Which in Ireland is as near a left-field recognition as you will get. But okay, it pissed me off, so I snarled,

“Have you read his books?”

Got the incredulous look and this,

“They’re stabbing books.”

Argue that.

More and more, odd events triggered events from my past. My father was a good, gentle man. How he ended up with my walking bitch of a mother is a mystery. He never once laid a finger on me. Which, nowadays, abuse seeming to be almost mandatory, is indeed remarkable.

But my dear mammie ?

Phew-oh, cunt on wheels.

I came home from school, I was about eleven, a hot dinner and care was not the order of the day. She was waiting behind the door and floored me with a wallop to my head, stood over me with her weapon of choice, a thin nasty reed, with tiny embedded studs.

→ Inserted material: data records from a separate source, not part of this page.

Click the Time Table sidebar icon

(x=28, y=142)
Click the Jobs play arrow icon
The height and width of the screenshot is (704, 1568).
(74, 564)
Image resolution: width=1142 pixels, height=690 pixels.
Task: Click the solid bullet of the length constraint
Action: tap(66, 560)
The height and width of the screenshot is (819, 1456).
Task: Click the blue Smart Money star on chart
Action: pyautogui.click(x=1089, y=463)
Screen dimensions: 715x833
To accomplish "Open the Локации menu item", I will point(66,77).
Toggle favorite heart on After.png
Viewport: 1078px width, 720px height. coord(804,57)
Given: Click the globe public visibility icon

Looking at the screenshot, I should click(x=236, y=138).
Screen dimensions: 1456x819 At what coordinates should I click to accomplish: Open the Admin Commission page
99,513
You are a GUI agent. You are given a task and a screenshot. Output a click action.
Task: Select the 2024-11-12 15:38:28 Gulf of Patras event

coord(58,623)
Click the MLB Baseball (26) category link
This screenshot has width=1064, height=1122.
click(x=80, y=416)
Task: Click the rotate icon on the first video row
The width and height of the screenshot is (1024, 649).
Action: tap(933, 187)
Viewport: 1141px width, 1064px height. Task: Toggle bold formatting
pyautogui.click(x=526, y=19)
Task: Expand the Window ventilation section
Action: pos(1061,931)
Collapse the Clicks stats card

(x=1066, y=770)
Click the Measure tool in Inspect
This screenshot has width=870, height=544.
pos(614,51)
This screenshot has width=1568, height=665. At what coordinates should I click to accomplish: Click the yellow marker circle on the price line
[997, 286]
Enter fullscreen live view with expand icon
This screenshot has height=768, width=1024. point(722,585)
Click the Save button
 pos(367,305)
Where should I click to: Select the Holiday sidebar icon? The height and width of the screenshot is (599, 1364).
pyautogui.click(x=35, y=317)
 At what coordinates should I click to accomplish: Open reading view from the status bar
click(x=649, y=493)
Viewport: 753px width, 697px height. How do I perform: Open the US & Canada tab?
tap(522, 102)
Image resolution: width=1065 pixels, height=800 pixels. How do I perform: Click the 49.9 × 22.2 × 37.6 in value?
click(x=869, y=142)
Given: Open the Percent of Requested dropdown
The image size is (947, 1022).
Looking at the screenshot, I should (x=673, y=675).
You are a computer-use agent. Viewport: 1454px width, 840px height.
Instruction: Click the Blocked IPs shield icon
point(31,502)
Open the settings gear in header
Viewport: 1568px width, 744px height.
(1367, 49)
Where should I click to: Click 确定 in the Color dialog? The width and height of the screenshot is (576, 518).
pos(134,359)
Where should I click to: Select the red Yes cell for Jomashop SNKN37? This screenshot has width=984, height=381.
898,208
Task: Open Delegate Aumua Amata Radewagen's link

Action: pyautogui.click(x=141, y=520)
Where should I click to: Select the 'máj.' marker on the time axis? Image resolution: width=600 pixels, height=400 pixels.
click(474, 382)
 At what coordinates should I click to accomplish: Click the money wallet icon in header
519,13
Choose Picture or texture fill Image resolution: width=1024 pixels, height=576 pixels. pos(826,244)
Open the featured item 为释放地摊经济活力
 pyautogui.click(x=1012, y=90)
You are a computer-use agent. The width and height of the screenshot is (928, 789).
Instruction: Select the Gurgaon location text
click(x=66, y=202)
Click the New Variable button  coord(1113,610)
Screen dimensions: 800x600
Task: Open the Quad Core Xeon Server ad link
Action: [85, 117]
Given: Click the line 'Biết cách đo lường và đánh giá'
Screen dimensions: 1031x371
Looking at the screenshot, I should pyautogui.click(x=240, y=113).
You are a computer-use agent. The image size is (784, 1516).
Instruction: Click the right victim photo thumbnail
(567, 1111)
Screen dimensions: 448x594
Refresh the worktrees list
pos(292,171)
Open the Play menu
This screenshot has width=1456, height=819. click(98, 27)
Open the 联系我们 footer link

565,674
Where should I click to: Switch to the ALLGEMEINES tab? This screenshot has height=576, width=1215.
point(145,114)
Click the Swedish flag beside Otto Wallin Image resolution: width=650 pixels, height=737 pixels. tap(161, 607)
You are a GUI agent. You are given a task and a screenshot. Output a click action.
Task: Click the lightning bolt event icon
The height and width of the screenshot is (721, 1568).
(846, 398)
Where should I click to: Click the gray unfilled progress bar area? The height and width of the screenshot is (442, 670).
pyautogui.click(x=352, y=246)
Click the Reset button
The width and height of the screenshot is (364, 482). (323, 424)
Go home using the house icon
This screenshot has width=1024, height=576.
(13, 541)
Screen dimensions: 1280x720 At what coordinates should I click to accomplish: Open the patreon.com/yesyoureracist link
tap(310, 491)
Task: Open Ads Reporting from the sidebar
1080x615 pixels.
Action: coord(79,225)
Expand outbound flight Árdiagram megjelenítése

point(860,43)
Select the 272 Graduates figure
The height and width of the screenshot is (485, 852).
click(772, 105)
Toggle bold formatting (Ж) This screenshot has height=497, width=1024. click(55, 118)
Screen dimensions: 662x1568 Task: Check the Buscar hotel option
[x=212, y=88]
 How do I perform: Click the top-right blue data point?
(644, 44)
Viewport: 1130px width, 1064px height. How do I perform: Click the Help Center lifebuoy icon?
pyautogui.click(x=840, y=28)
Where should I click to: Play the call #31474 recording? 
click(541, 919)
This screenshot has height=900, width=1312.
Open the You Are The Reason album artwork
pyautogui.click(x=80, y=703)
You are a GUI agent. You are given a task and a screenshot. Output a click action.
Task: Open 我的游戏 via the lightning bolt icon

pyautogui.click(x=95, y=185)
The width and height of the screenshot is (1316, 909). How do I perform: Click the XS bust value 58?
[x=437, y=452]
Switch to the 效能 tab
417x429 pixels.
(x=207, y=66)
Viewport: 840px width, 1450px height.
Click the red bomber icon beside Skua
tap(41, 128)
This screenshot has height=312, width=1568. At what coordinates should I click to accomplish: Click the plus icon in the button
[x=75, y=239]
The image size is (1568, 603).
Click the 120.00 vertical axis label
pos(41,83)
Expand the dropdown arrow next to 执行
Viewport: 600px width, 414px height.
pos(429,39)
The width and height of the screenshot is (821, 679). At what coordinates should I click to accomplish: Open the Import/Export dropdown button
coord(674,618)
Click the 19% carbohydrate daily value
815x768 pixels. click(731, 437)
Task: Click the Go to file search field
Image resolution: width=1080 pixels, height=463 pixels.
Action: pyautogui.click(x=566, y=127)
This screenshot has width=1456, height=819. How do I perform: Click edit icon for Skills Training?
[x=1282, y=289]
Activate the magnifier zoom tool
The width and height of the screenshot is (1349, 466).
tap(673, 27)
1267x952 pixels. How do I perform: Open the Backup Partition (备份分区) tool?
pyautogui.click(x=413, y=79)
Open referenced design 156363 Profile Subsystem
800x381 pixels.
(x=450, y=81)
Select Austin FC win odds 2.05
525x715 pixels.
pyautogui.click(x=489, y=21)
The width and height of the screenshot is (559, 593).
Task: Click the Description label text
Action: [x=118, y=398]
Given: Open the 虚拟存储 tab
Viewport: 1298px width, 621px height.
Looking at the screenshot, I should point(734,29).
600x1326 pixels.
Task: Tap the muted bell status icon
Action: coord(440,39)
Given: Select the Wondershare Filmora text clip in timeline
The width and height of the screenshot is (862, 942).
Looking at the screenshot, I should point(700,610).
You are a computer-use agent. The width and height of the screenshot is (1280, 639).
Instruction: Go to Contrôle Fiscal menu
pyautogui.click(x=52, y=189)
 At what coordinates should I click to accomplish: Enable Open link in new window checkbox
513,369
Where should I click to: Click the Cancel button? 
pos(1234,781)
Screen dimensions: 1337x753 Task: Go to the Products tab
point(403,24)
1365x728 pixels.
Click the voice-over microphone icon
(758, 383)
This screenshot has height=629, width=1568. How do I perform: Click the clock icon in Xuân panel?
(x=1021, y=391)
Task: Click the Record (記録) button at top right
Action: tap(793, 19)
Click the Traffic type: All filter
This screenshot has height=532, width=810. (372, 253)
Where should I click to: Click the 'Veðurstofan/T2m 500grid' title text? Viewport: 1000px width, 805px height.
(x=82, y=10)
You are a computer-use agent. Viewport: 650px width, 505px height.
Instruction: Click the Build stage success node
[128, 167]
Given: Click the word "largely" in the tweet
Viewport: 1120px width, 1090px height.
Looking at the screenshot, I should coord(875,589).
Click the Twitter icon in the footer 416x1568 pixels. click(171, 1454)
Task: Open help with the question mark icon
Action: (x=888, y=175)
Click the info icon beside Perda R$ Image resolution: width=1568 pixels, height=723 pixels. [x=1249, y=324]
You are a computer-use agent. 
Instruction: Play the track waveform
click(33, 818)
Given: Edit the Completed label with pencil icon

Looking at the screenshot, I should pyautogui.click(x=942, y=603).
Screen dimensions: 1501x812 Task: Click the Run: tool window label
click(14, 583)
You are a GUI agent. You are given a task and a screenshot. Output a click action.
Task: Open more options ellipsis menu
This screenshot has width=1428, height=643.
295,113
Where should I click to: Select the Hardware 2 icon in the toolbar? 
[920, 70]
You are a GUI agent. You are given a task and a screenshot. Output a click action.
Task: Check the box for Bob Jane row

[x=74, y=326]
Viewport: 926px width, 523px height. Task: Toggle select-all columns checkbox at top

No wonder the clergy loved her. She was their poster girl of punishment, the embodiment of piety and pious posing.

She hissed, spittle leaking from the corners of her small, mean mouth.

“Did you steal the rich tea biscuits?”

We had biscuits?

I burbled,

“No, cross my heart and hope to die.”

She had systematically beaten me for a full four minutes.

I counted.

You think, four?

That’s not so bad.

It is.

Immersed in a dark past, I told myself,

“Get some air, pal.”

I did.

The sun was still beating down and hordes of Irish bewildered thronged Eyre Square. I sat at the top, near the John F. Kennedy memorial. God, we love them there Kennedys, even Teddy.

A woman, nicely dressed, with a solid bearing, holding the hand of a gorgeous little girl, dressed like Holly Hobbie. (Remember her? Little bonnet, cute booties, channeling Laura Ingalls Wilder.* [1] From Little House on the Prairie . )

The * is for “footnote”; if you want to go literary, have at least one footnote.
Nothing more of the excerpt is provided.